FERIDAS HERDADAS
As feridas emocionais se estendem através dos laços familiares de forma quase implacável. São como uma sombra que se camufla nas palavras, na educação, nos silêncios, nos olhares e nos vazios. Até que alguém mais consciente detém o processo, diz basta e foge de lá, dessa teia de aranha.
Trancados no isolamento dos próprios lares, quase ninguém sabe com plena ciência o que acontece entre essas quatro paredes onde uma ou duas gerações de pessoas compartilham um espaço em comum e os mesmos códigos.
As feridas de uns impactam sobre os outros como ondas invisíveis, como fios que movem fantoches e como ondas carregadas de raiva. Então, vamos falar de uma coisa complexa, dolorosa, e às vezes dilacerante.

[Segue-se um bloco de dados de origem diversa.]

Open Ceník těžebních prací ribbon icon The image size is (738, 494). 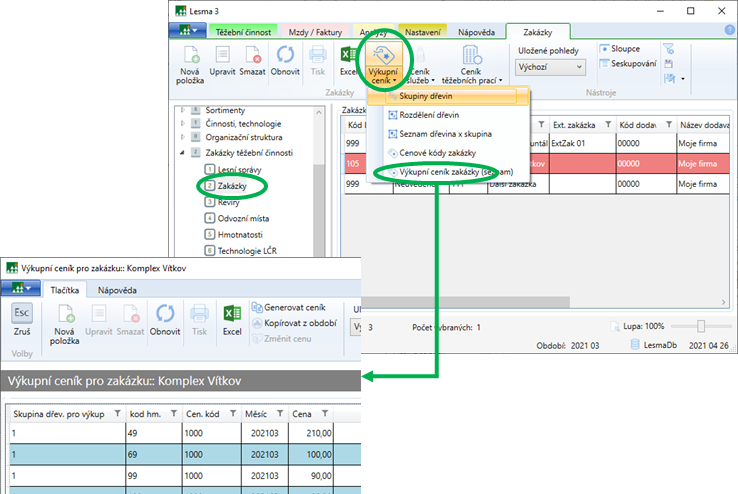(470, 60)
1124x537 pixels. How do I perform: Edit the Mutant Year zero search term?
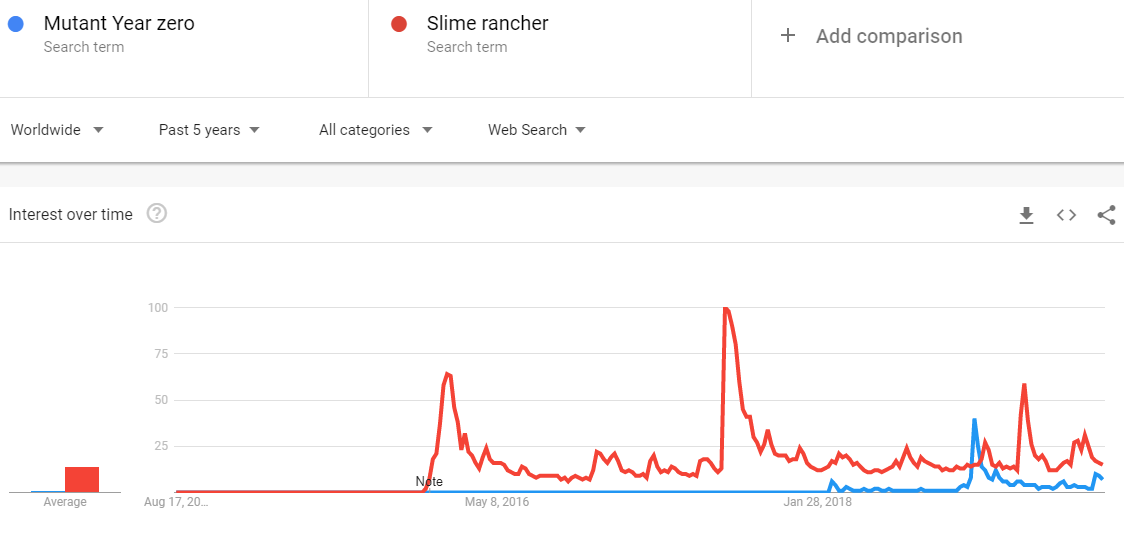click(119, 24)
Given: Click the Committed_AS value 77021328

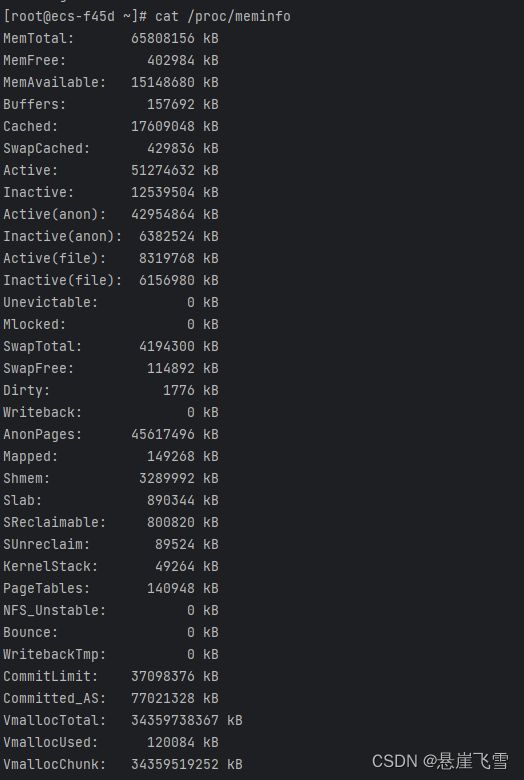Looking at the screenshot, I should pos(163,698).
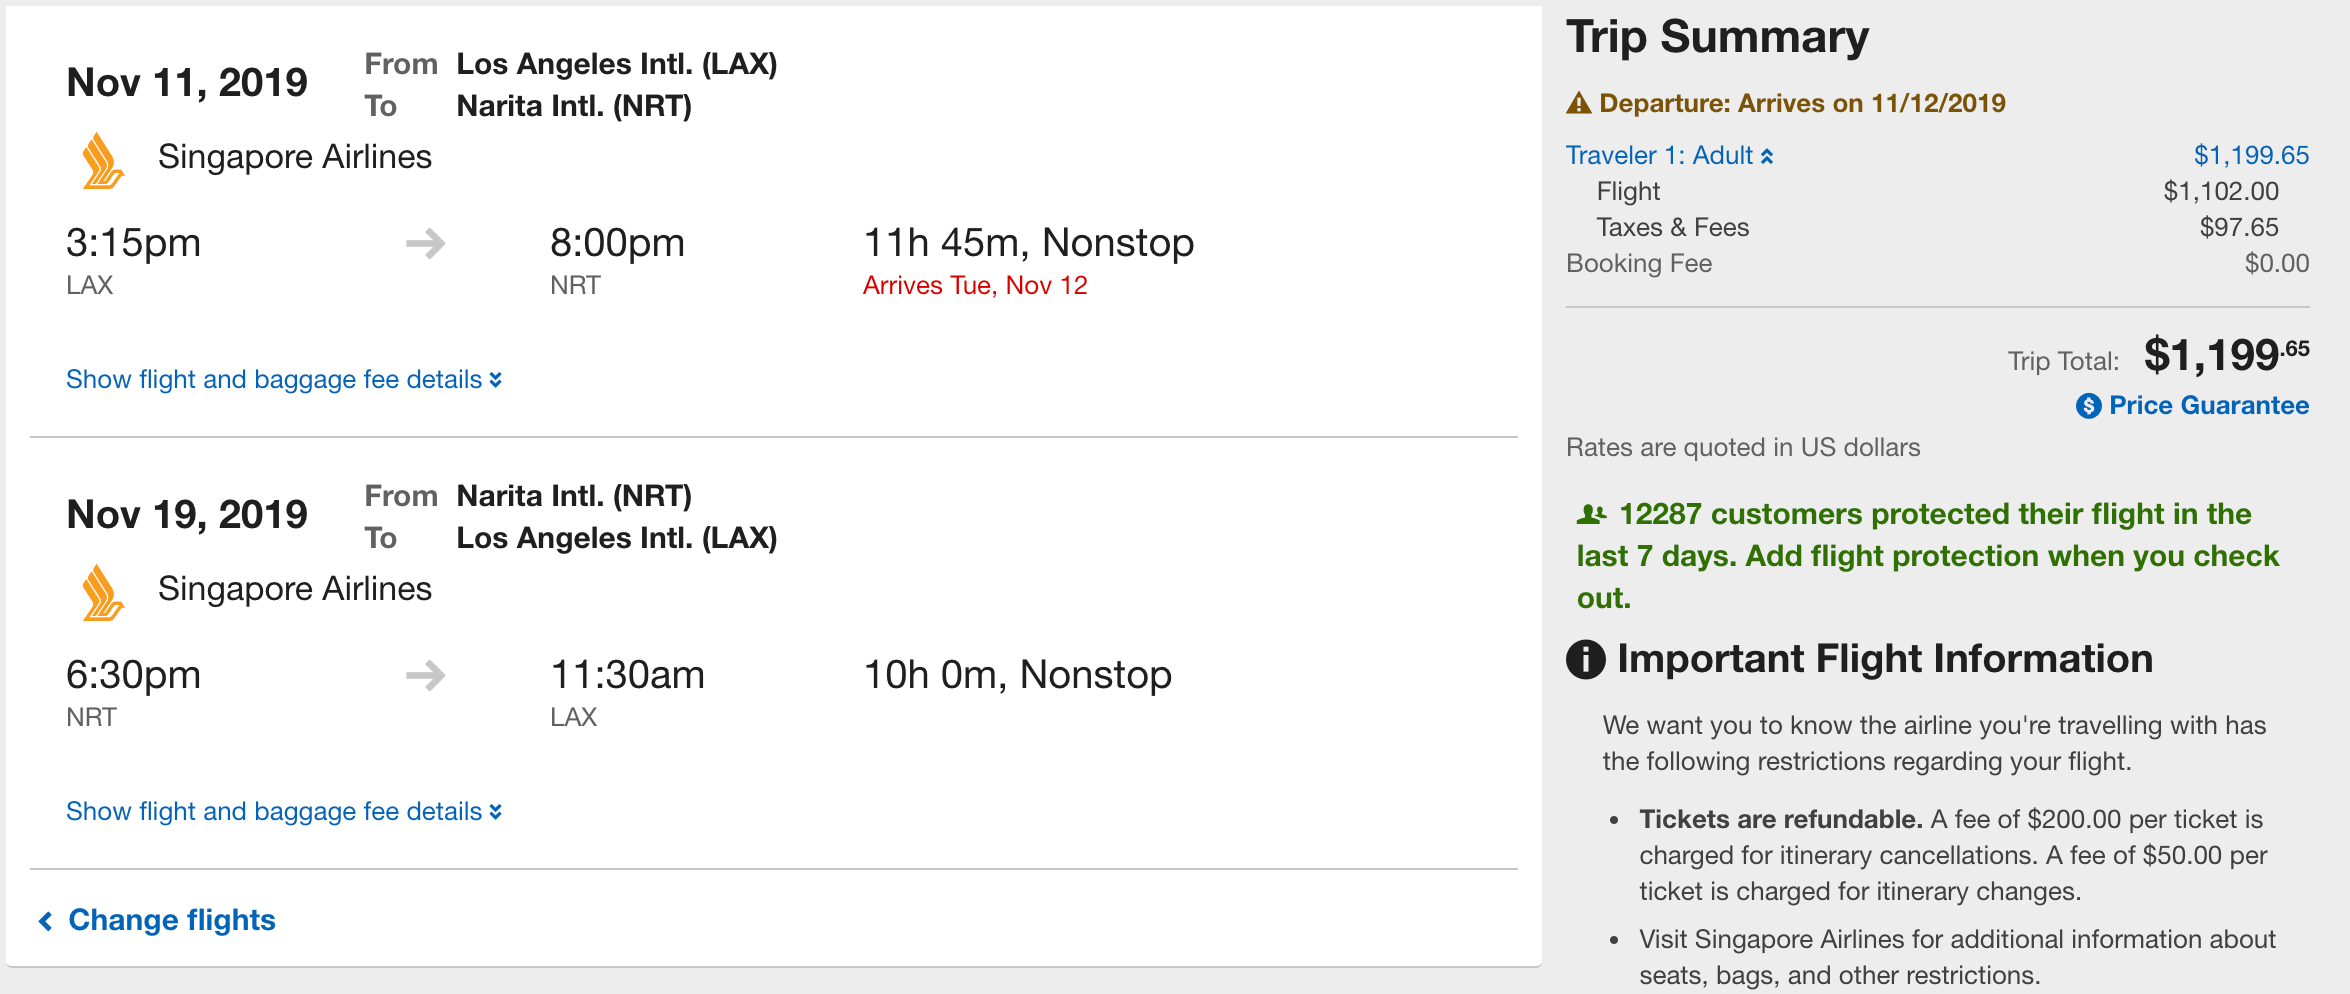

Essas feridas de que falo, são “lacerações” emocionais causadas por processos muito comuns como ter crescido sob uma criação baseada no apego inseguro ou fazer parte de uma família onde a ira sempre está presente. São contextos onde abundam os gritos, as censuras entre os seus membros, a toxicidade emocional, o desprezo e a desvalorização. Outro aspecto que pode ocasionar um grande impacto no seio de uma família é o fato da mãe ou o pai viver mergulhado em uma depressão crônica e não tratada. A impotência, os códigos de comunicação e as dinâmicas estabelecidas entre pais e filhos deixam marcas permanentes. Alguns estudos e pesquisas, relatam que quando uma criança está rodeada de um entorno de confusão, caos emocional e vulnerabilidade, experimenta níveis exorbitantes de estresse e que isso tem impacto a nível biológico, a expressão do genoma, isto é, o fenótipo, mudará segundo as experiências estabelecidas com o ambiente (nutrição, hábitos, estresse, depressão, medos…)
Desta forma, todas estas mudanças irão se refletir também nas novas gerações, fica tudo debaixo da mesma estrutura, a ponto do trauma pontual em uma pessoa afetar até 4 gerações posteriores.
Bom, não é novidade para nós que a dor faz parte da vida, que o sofrimento nos ensina e que é preciso resolver nossas questões para avançar. Na verdade, todas estas ideias têm importantes nuances que é preciso detalhar e inclusive reinterpretar.
Vejam, não é preciso sofrer para aprender; de fato, o verdadeiro aprendizado nos é dado pela verdadeira felicidade. É ela quem coloca os fundamentos de um apropriado equilíbrio emocional, e ela também que nos coloca em contato com aquilo que realmente é significativo para nós. É por essas coisas que vale a pena lutar.
Então, não deixe que as suas feridas transformem você em alguma coisa que você não é.
Ninguém é obrigada a nada, apenas digo que a reconciliação mais importante que temos que realizar é com nós mesmos. Uma ferida emocional nos transforma em uma coisa que não nos agrada: em alguém que sofre, que se enxerga como frágil, pouco habilidoso, em alguém cheio de ira e rancor e que ainda é prisioneiro de quem o "prejudicou". Devemos aprender a nos curar, a reconciliar-nos com nosso ser ferido para fortalecê-lo, cuidá-lo e atendê-lo…
Por fim, e não menos importante, é preciso detectar logo cedo as feridas emocionais das crianças.
Não podemos esquecer que, apesar de nenhum de nós poder escolher nossos pais ou a família em que nascemos, todos temos o pleno direito de ser felizes, de levar uma vida digna e com um adequado equilíbrio psicológico e emocional. Devemos lutar por isso.